▶ WORK TO BE COMPLETED:
Find "Given: Select the 3 Jan 2023 date marker" and "Task: Click the green live status dot" in the records below. Copy the lines holding them and every line between, exactly, and no others.

▶ DATA EXCERPTS:
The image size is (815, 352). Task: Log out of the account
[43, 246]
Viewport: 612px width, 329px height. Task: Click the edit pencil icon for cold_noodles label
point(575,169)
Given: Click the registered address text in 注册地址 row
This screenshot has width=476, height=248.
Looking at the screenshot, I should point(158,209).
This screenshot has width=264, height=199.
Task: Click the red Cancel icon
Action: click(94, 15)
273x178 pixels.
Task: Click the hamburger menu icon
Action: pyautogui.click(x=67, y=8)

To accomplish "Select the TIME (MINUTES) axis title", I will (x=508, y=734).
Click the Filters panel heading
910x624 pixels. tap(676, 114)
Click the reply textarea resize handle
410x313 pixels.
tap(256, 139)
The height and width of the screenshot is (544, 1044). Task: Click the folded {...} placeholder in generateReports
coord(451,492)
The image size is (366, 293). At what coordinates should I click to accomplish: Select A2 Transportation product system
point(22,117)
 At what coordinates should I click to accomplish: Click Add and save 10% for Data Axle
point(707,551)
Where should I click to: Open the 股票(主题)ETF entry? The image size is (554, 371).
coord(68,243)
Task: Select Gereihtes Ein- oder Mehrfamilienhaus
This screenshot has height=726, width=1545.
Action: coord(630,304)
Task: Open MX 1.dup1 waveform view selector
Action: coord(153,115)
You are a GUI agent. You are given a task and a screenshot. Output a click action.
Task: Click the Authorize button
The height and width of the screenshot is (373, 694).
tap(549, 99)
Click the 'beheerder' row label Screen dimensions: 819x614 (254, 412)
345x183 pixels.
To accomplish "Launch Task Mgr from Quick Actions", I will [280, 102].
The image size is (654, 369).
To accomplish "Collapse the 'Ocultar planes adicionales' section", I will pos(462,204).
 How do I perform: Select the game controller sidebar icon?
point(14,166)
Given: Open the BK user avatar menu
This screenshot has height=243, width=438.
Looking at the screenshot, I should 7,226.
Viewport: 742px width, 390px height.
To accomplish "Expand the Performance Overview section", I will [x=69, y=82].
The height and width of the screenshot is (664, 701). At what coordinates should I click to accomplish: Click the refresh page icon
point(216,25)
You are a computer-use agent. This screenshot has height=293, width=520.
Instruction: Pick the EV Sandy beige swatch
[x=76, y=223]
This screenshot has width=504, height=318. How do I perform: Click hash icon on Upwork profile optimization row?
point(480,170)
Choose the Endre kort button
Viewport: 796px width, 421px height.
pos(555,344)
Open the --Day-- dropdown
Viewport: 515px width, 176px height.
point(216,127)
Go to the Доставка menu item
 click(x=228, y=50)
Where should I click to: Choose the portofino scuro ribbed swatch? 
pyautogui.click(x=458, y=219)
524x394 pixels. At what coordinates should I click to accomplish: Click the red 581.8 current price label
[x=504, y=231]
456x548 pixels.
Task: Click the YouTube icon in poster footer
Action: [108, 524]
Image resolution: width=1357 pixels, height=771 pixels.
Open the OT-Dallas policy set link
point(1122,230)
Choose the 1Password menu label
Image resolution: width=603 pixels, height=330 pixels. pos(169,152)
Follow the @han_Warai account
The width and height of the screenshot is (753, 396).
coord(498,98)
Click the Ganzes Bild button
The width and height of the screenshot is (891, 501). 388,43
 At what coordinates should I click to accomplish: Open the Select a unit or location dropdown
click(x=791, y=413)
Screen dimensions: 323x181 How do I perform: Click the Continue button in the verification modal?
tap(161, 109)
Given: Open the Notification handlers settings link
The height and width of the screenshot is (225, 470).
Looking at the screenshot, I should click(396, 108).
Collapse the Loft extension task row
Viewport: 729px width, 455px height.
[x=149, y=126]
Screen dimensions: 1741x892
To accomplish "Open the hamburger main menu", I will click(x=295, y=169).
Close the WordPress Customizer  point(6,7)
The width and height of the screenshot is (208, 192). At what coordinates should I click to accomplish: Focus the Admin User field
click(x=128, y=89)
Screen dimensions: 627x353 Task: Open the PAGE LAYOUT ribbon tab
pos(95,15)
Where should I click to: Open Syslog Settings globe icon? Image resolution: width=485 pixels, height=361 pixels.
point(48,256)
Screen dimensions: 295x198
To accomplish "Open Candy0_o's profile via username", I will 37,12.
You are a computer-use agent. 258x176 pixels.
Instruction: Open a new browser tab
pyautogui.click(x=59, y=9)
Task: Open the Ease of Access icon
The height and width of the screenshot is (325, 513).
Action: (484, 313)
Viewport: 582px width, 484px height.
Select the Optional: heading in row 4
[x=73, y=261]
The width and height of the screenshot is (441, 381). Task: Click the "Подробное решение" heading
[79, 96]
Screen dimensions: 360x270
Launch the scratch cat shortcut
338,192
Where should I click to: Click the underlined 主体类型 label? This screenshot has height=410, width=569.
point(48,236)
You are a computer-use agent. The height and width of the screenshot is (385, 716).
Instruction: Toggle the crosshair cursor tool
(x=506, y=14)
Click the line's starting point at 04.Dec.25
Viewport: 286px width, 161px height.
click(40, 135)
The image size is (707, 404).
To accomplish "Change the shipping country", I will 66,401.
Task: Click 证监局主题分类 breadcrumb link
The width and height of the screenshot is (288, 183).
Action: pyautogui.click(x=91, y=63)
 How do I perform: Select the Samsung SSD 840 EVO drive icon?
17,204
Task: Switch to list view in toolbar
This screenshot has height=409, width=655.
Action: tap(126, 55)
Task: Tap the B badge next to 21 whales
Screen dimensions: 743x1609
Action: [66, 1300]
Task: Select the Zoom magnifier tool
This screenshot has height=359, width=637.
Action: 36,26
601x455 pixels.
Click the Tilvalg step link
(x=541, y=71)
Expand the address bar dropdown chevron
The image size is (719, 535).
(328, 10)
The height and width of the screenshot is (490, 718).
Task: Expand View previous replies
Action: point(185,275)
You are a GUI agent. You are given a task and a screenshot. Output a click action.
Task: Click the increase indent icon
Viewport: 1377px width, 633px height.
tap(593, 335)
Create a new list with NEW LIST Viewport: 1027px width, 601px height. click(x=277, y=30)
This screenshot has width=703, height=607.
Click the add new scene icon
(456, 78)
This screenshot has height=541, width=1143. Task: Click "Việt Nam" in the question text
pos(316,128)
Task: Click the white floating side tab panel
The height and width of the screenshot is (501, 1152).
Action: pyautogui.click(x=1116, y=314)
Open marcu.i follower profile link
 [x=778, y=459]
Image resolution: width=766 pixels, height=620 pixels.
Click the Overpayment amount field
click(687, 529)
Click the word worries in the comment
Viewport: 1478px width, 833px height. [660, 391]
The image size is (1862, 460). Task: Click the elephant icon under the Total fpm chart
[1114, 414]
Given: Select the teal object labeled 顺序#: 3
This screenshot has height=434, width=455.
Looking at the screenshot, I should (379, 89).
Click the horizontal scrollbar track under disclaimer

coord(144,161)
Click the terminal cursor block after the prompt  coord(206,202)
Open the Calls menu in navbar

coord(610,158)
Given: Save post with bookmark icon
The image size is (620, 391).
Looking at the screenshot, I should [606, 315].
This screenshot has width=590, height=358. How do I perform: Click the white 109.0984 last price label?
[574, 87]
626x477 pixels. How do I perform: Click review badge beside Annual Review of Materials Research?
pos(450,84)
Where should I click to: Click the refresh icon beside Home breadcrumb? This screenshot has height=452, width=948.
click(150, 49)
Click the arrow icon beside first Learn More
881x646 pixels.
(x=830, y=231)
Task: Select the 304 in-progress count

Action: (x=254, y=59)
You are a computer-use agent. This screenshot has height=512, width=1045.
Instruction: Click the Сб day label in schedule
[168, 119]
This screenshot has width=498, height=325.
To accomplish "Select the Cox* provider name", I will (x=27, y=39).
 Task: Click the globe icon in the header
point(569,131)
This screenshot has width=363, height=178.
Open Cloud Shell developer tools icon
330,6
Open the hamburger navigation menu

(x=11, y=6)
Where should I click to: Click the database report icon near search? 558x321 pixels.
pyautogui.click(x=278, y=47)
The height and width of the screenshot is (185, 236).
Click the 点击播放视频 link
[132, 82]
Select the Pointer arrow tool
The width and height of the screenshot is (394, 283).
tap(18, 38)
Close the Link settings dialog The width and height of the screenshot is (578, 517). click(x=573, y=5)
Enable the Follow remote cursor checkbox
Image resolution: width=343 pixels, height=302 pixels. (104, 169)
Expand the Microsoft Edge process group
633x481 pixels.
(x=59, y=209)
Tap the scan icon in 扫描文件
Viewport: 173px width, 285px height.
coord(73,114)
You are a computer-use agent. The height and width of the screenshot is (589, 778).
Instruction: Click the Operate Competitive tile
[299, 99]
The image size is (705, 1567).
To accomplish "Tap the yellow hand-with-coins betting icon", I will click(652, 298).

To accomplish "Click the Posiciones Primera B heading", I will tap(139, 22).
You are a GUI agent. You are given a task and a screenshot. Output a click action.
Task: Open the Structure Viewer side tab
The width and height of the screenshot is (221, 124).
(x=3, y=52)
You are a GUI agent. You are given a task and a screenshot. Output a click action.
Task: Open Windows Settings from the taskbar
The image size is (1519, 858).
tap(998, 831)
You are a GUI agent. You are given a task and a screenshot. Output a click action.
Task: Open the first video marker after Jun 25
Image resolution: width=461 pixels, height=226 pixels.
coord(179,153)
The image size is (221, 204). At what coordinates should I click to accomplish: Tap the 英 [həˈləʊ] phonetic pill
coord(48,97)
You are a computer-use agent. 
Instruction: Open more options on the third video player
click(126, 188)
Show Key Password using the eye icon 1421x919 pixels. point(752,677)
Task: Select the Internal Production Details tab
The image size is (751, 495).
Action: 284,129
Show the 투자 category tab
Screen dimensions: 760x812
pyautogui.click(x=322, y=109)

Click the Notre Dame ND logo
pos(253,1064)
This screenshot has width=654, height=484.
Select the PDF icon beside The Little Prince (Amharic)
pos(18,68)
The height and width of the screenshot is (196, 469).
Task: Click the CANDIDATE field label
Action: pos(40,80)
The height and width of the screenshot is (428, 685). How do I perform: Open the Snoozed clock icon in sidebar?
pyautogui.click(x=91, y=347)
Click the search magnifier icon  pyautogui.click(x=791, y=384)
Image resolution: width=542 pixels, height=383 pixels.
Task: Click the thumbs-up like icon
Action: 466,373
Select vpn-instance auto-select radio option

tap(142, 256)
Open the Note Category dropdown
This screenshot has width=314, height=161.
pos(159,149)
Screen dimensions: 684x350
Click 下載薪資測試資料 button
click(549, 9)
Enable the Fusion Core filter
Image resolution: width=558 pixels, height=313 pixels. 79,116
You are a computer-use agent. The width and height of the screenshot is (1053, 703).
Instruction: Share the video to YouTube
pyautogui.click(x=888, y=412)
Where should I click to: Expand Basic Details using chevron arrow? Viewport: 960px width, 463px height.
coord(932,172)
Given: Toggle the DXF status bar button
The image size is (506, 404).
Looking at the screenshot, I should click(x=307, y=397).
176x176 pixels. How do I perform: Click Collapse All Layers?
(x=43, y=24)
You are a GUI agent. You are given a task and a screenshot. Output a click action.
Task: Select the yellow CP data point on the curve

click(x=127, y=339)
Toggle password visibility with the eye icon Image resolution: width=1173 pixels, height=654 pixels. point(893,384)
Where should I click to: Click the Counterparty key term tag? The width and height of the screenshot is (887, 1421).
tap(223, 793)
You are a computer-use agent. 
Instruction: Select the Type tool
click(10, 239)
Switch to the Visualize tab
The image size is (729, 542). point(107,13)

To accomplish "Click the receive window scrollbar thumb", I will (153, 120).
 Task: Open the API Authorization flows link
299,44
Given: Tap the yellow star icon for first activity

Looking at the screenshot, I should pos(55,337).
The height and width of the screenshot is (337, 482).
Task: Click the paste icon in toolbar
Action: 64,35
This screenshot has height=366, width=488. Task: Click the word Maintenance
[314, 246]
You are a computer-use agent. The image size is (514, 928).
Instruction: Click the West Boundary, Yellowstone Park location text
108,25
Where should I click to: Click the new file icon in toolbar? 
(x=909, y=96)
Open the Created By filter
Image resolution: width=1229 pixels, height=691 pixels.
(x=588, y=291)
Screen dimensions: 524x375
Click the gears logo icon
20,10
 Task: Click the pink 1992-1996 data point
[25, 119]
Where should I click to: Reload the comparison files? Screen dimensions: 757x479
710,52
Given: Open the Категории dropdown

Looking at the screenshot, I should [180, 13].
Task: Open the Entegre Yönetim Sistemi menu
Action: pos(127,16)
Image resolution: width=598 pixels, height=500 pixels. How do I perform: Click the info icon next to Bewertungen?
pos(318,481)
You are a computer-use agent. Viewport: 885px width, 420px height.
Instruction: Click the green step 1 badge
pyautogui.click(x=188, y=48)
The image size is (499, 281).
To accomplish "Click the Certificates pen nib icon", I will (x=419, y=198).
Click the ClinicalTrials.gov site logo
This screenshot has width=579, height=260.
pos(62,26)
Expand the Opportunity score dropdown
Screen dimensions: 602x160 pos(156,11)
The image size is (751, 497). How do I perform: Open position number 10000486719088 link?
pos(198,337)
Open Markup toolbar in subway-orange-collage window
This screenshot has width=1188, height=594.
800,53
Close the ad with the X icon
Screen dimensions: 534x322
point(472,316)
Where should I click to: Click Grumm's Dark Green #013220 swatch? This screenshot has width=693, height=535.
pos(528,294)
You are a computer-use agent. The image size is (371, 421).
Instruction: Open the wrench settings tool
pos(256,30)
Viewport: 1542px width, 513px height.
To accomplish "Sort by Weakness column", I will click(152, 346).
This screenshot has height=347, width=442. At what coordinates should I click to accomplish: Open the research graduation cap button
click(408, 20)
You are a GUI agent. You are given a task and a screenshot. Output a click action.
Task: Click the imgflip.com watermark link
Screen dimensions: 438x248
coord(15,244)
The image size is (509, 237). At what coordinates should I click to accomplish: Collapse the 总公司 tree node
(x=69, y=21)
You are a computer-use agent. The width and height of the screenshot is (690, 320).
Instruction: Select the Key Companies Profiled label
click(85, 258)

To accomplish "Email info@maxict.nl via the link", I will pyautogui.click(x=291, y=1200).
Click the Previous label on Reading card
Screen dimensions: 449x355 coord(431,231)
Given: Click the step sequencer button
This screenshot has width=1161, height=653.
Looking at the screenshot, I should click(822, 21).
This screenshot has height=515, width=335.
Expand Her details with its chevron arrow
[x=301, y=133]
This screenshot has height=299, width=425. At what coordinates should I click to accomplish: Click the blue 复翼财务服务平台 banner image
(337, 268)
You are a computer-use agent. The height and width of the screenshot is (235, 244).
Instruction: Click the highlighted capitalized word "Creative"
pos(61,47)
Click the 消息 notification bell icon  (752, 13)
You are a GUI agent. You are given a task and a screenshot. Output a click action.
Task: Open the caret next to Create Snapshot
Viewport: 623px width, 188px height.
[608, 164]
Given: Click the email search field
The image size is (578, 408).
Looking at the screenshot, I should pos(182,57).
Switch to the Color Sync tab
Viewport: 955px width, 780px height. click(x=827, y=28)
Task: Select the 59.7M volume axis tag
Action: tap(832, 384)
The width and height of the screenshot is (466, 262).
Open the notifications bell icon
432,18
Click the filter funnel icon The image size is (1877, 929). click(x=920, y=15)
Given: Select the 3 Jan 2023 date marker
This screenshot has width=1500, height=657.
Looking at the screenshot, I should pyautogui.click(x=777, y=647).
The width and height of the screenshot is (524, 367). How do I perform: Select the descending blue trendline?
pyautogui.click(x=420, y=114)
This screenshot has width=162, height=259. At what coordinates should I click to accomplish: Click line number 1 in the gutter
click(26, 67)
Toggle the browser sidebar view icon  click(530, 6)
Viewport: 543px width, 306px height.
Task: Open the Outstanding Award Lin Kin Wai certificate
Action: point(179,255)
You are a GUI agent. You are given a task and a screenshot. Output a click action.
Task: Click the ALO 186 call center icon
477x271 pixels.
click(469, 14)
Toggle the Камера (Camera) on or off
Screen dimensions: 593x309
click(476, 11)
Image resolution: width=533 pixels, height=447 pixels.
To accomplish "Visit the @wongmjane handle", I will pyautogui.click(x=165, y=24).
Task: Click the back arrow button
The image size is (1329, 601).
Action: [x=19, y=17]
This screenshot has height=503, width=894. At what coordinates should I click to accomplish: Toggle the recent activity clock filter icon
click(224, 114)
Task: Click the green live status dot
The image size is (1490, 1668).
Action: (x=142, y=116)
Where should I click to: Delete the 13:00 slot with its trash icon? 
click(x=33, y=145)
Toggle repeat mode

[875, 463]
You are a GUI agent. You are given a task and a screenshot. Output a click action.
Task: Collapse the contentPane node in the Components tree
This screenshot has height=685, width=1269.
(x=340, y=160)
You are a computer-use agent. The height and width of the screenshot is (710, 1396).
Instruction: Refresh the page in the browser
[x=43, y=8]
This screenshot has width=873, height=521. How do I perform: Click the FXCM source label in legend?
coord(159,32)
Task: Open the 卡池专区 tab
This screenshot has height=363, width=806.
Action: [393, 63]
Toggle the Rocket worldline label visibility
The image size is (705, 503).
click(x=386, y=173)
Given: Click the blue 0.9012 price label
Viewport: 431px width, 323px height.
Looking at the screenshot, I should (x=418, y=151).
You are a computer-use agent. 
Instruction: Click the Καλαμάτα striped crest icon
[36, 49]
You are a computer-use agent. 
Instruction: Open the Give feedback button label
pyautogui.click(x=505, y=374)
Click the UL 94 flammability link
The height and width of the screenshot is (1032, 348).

▶ RESPONSE AREA:
Given: Select the 3 Jan 2023 date marker
This screenshot has width=1500, height=657.
Looking at the screenshot, I should pyautogui.click(x=777, y=647).
The width and height of the screenshot is (524, 367). How do I perform: Select the descending blue trendline?
pyautogui.click(x=420, y=114)
This screenshot has width=162, height=259. At what coordinates should I click to accomplish: Click line number 1 in the gutter
click(26, 67)
Toggle the browser sidebar view icon  click(530, 6)
Viewport: 543px width, 306px height.
Task: Open the Outstanding Award Lin Kin Wai certificate
Action: point(179,255)
You are a GUI agent. You are given a task and a screenshot. Output a click action.
Task: Click the ALO 186 call center icon
477x271 pixels.
click(469, 14)
Toggle the Камера (Camera) on or off
Screen dimensions: 593x309
click(476, 11)
Image resolution: width=533 pixels, height=447 pixels.
To accomplish "Visit the @wongmjane handle", I will pyautogui.click(x=165, y=24).
Task: Click the back arrow button
The image size is (1329, 601).
Action: [x=19, y=17]
This screenshot has height=503, width=894. At what coordinates should I click to accomplish: Toggle the recent activity clock filter icon
click(224, 114)
Task: Click the green live status dot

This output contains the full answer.